-------- Stored data

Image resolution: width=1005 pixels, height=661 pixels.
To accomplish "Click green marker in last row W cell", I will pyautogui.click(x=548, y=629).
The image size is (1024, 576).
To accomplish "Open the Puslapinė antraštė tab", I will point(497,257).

----------------
-------- Stored data

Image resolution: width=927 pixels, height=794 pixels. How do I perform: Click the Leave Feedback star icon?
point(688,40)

----------------

• Assigned task: Lines holding "will": copy each one from the records above.

• Exercise response:
To accomplish "Click green marker in last row W cell", I will pyautogui.click(x=548, y=629).
To accomplish "Open the Puslapinė antraštė tab", I will point(497,257).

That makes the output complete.